Na resolução, o general Heleno anuncia que a Aeronáutica fará as remoções das famílias e o Incra (Instituto Nacional de Colonização e Reforma Agrária) ficará encarregado do reassentamento das famílias em outra área. O governo não determinou uma data para a retirada dos quilombolas de seus territórios, mas a medida será tomada antes da conclusão dos estudos técnicos do Comitê de Desenvolvimento do Programa Espacial Brasileiro, que teve o prazo final prorrogado em 180 dias.
Histórico de remoções
Em 1983, 312 famílias de quilombolas foram expulsas de seu território, em Alcântara, uma península do Maranhão, e transferidos para agrovilas mais ao sul do estado. Lá, ganharam lotes de 16 hectares. Três anos antes, o então governador do estado, Ivar Saldanha (PDS), desapropriou 52 mil hectares do território que era ocupado pelos quilombolas e os entregou para a União. A medida fazia parte do projeto de construção do Centro de Lançamento de Alcântara (CLA), encampado pelo ditador João Batista Figueiredo (1979-1985) e administrado pela Força Aérea Brasileira (FAB).
Os quilombolas expulsos de seus territórios foram transportados para agrovilas localizadas no interior do estado, em uma região coberta por areia e de solo estéril. Nos quilombos, a pesca garantia o sustento da comunidade e ditava a dinâmica de organização do local. “Não sei nem porque chama ‘agrovila’, de agro não tem nada. É um projeto que deu errado. Eu moro em uma das agrovilas, nunca deu certo, nos colocaram em um lugar onde não temos como nos sustentar”, explica Antônio Marcos Pinho Diniz, presidente do sindicato dos Trabalhadores e Trabalhadoras Rurais de Alcântara.

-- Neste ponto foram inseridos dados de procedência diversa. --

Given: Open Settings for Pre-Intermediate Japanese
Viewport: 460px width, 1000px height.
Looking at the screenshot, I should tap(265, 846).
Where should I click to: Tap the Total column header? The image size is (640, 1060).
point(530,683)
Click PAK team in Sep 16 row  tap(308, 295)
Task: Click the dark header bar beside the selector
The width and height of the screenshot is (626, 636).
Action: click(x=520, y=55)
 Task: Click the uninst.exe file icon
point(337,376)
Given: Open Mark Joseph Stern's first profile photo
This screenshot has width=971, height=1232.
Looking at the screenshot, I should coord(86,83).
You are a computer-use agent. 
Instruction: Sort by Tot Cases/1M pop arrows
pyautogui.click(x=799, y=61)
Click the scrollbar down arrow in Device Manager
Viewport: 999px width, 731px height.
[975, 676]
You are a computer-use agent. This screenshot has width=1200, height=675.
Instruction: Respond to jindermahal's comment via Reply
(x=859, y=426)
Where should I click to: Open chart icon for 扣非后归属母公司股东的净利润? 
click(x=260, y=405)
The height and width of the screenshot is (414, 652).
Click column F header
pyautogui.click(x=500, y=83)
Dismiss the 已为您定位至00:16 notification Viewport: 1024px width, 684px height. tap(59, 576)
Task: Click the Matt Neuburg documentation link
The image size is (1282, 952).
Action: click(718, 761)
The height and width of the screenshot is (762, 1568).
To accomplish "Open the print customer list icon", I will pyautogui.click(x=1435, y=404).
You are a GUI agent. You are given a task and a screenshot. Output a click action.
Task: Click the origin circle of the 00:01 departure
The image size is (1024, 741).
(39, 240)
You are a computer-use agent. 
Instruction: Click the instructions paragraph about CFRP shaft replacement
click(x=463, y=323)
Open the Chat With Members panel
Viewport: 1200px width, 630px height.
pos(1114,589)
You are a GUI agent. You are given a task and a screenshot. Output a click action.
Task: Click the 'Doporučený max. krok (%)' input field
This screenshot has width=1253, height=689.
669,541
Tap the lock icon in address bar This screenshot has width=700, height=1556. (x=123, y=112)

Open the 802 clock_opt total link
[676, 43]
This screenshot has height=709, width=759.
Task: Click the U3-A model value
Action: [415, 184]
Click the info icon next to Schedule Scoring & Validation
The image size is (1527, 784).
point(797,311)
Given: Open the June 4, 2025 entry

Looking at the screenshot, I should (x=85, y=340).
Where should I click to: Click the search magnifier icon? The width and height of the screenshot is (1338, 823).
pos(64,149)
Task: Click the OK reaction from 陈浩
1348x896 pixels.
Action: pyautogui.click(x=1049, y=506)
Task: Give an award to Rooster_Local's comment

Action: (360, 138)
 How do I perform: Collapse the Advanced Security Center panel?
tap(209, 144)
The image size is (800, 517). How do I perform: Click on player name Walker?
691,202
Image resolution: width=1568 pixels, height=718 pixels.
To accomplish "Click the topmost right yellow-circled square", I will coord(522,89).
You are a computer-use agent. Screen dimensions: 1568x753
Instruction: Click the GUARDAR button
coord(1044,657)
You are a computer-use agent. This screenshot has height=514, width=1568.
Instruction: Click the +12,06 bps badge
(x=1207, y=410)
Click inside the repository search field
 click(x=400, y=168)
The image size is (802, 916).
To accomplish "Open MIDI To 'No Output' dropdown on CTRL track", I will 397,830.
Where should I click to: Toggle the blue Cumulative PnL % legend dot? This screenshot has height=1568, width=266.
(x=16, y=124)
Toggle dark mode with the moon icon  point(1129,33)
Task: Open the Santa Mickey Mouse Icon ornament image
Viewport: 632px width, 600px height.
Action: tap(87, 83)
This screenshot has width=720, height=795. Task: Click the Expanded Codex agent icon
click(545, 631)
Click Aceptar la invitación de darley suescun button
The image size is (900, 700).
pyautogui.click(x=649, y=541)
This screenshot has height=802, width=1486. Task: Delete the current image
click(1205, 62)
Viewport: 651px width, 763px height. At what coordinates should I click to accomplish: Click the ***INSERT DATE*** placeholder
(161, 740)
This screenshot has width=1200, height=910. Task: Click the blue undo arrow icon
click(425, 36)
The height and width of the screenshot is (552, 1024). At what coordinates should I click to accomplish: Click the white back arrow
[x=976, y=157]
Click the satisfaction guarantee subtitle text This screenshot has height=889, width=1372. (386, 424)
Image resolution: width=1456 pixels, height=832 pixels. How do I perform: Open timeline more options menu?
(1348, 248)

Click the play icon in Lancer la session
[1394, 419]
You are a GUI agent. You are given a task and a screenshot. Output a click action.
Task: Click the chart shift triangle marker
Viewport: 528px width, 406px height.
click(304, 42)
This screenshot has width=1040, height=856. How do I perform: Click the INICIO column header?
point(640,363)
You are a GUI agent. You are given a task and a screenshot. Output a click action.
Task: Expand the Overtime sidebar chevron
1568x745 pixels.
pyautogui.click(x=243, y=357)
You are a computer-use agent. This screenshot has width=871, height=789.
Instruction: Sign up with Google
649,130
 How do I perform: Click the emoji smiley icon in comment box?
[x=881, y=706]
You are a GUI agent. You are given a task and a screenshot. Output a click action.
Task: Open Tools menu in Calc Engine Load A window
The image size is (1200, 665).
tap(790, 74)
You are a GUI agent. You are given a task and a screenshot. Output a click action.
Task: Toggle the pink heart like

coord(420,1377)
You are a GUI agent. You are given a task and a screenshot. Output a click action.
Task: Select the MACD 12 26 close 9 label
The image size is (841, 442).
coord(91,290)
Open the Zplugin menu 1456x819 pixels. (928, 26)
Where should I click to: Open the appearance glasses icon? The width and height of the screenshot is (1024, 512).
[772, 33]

Em 1991, o ex-presidente Fernando Collor desapropriou mais 10 mil hectares de Alcântara para a construção do CLA, totalizando 62 mil hectares.
Já no ano de 2008, o jogo virou em favor das famílias quilombolas. Um Relatório Técnico de Identificação e Delimitação elaborado pelo Incra, garantiu 78,1 mil hectares da região para as comunidades quilombolas e limitou o espaço da base aérea a 8 mil hectares.
Em 2010, no governo do ex-presidente Luiz Inácio Lula da Silva, o Estado reivindicou outros 12 mil hectares na área costeira de Alcântara. A nova aquisição nunca foi confirmada, mas as 792 famílias de quilombolas que vivem na região vivem, desde então, com medo dessa possibilidade.
Em março de 2019, Brasil e Estados Unidos firmam um contrato que garante aos estadounidenses o direito de explorar a base de Alcântara. O acordo prevê salvaguardas tecnológicas e permite o lançamento de foguetes e satélites na região.
A possibilidade de ampliação da área do CLA, — que hoje é de 8 mil hectares — está prevista no documento. Isso fez com que os quilombolas se mobilizassem para conseguir definitivamente a titulação de suas terras, o que lhes garantiria estabilidade na região e poder em uma futura negociação com o Estado.